Most of his pieces are in the 3-to-5-minute range and intended for church use, he said, but he’s also written in lively pop-music style and even arranged for handbells some recent rock hits, such as Maroon 5’s “Payphone” and Bastille’s “Pompeii.”

Variety

What’s special about composing for handbells, versus any other instrument? You wouldn’t think so, but the bells boast a wide variety of voices and tonal colors, he said. It’s all in your technique: In addition to the standard upward-facing swing that has the clapper strike the inside of the bell, which keeps resonating until you dampen it with a hand or shoulder, there are many other fancy moves that produce fancy effects.

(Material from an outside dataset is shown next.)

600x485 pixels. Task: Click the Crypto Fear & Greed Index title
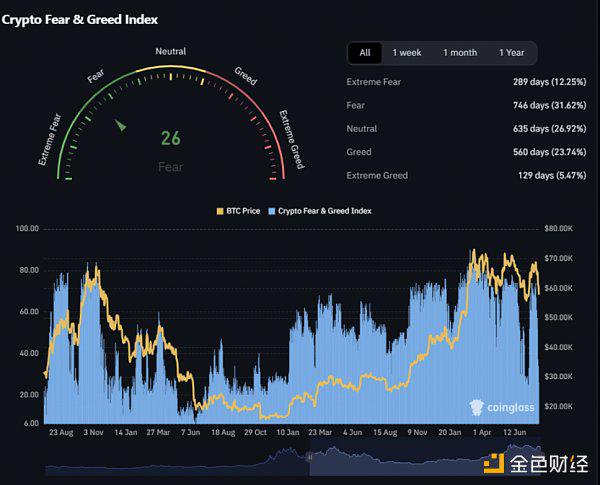point(79,19)
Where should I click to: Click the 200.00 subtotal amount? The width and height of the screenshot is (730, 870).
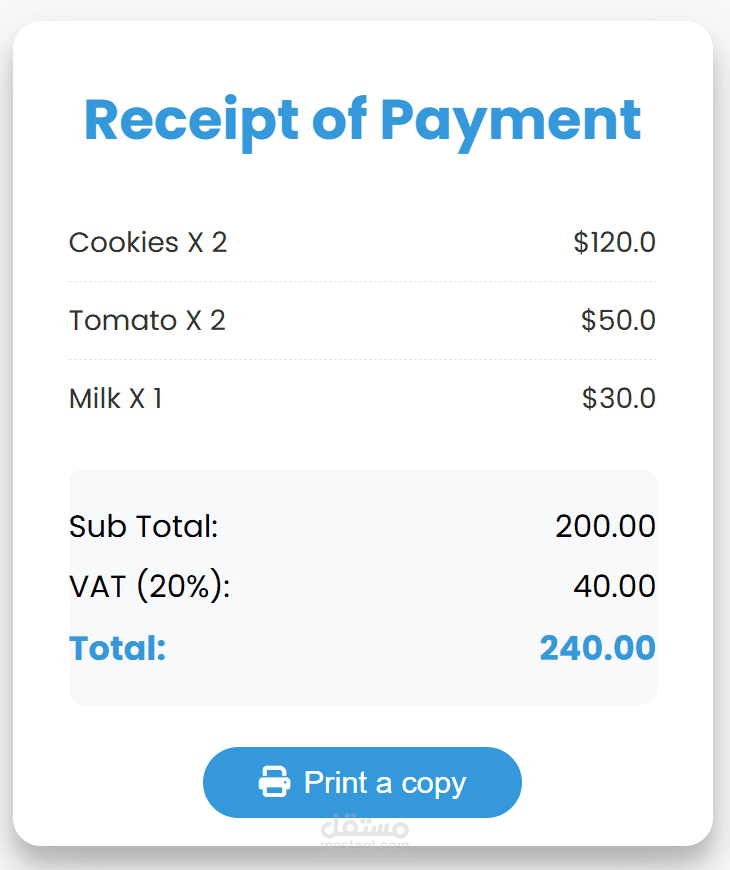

Shake a bell rapidly to produce a bubbly, liquid tone; gently touch a resonating bell to a padded table to create a soft echo; strike it with a mallet to produce a sharp, staccato note (if it’s sitting on padding), a long, strong ring (if it’s hanging in air) or even a dramatic ongoing attack like a drum roll (if you strike multiple bells with multiple mallets).

What’s different about a handbell choir, though, is the fact that each musician may be responsible for one or two, or at most three or four, individual notes in the scale. Melodies and backgrounds that run up and down the scale must flow back and forth along a line of musicians acting as one. That can get pretty awkward; it can also achieve impressive smoothness and grace.

Such musical integration can also make for deep social connection too, Compton said. “Everyone is so reliant on everyone else, it’s a different kind of environment,” he said. “You form very close social relationships.”

“It’s a wonderful microcosm of life,” added Emery, who said that Compton has helped the 11-player Salmon Creek handbell choir improve dramatically in just a few months.

But a handbell-playing trend seems to have peaked in the 1990s and early 2000s and fallen off again, Compton said. It’s tough to recruit new players and new learners these days, he said, and many churches have found handbells an expensive frill worth cutting. (Compton estimated that Salmon Creek’s bell set is probably worth about $16,000; others can cost far more.)